As mentioned earlier, the prevention of chronic disease in later life, including co-morbidities of obesity, would greatly benefit from the ability to quantify body composition and track change over time. A better understanding of the specific contribution of intrauterine and post-natal periods to increased adiposity [34, 77,78,79] would be a significant advance. Another major advantage of detailed assessments of body composition during the early years would be to quantify the impact of interventions in this age group [19, 80, 81]. Likewise, it is important to focus more attention on premature infants whose growth is frequently stunted during the early postnatal period [63]. Although discharge weights and term-corrected statistics from around the world indicate that preterm babies typically make up for lost growth and catch up to their full-term counterparts, there is insufficient understanding of how FM and FFM contribute to this atypical growth pattern. Given the link between infant body composition in early life and cardiovascular, metabolic, and neurological outcomes, comprehending this process is crucial [82, 83].

A major evidence gap in the field is the lack of a comprehensive understanding of variability in growth between populations. Primarily, this shortcoming stems from the traditional bias for data collection in high-income countries [48]. Under normal, healthy or ‘ideal conditions’, infancy is a period of rapid linear growth with proportionate increases in FM and FFM [84].

The value of high-quality, normative body composition data

Despite some ambiguity regarding definition, normative data commonly references an observed, preferred, statistical statement of distribution of characteristics in a defined population at a specific point in time.
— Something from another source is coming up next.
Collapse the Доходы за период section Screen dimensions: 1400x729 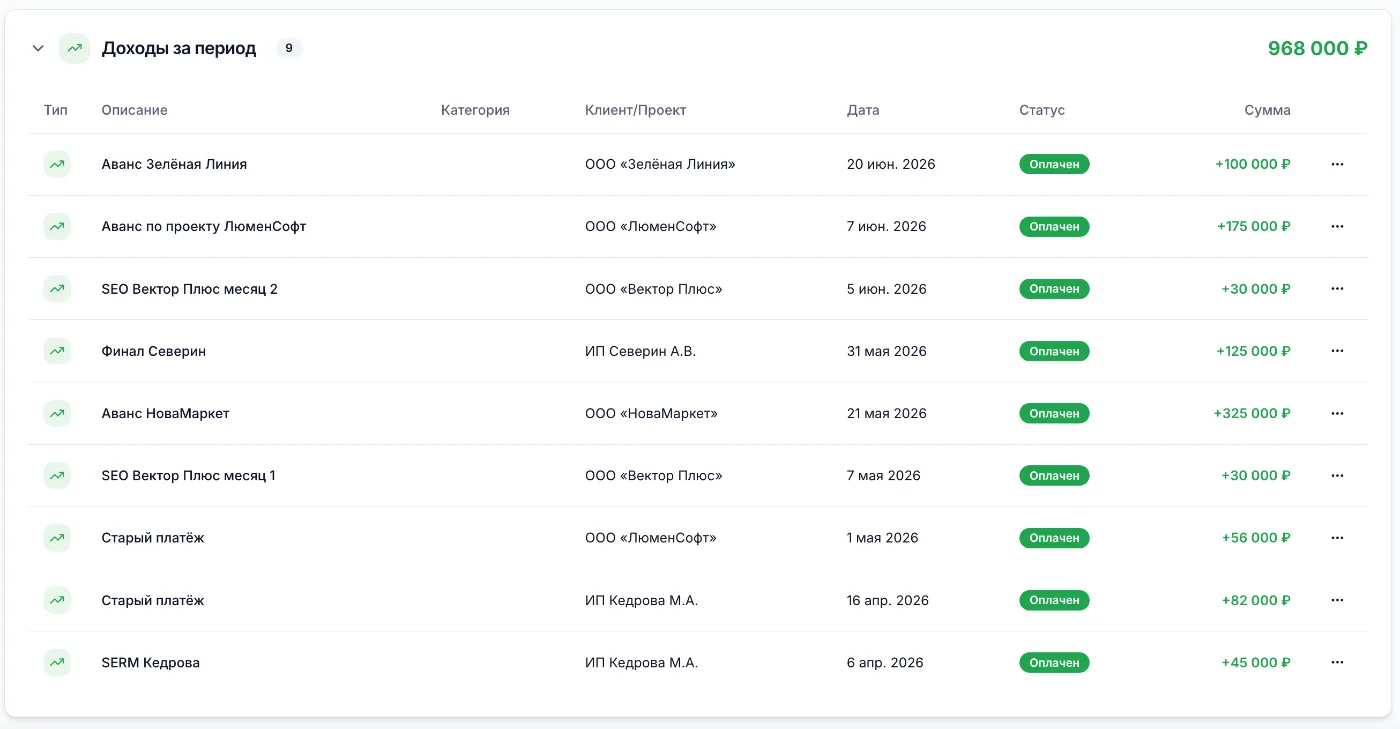point(38,48)
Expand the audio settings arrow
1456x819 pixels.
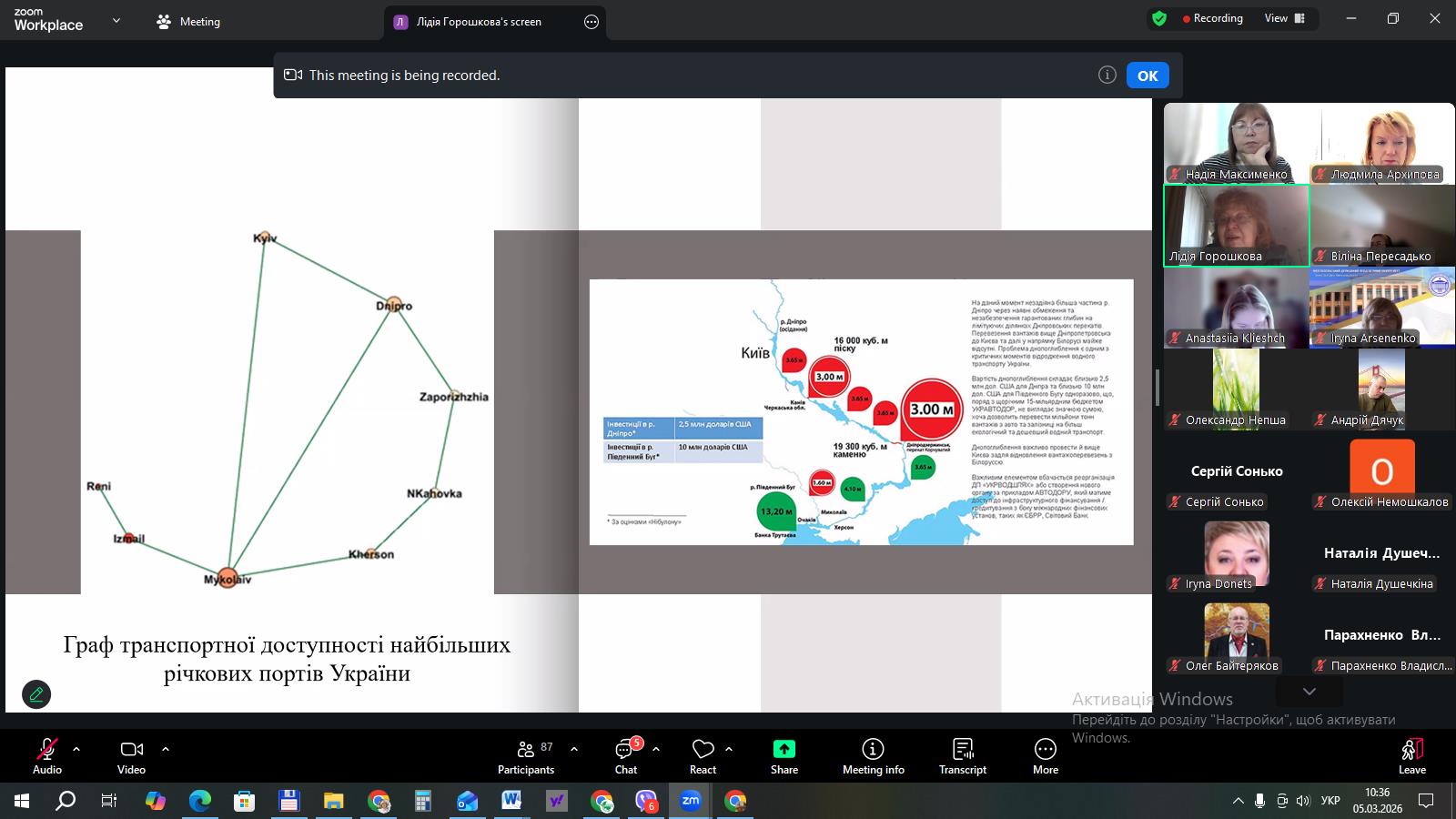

Traditionally, growth assessments have been made on representative convenience samples and less commonly on populations in which preferred health has been characterized. More recent efforts, for example the INTERGROWTH-21st Consortium developed to ascertain if fetal growth, under optimal circumstances, has sufficient cross-population similarities to justify an international fetal and preterm postnatal growth standard, affirmed the appropriateness of such approaches [85]. The WHO Child Growth Standards developed from the MGRS are another excellent example in this context. These studies have made a significant contribution to our understanding of how children free of disease, should grow when reared following standard health practices including breastfeeding and infant and young child feeding (IYCF) practices in a non-smoking environment [86, 87]. Never before has the global community had the luxury of building on this foundation material with a complementary set of body composition data. The derivation of body composition reference charts for infants in the first 2 y of life represents the logical next step. The availability of the first normative body composition data, encompassing variability in the quality of growth of infants up to 2 y of age across different settings and ethnic groups, provides greater clarity regarding growth and development during this critical life stage [86].

Conclusion

Recently published reference charts for body composition or ‘quality’ of growth are a welcome addition to WHO Child Growth Standards generated from anthropometric data. A logical next step is to develop global consensus on definitions and protocols for both anthropometry and body composition assessment in infancy. Such a development would be a major advantage for the world’s youngest and most vulnerable population. Harmonization and standardization of measurement approaches could be achieved through a shared vision for global partnerships between UN agencies and stakeholder organizations, and a systematic increase in quality control mechanisms, including the strategic education and training of relevant health professionals.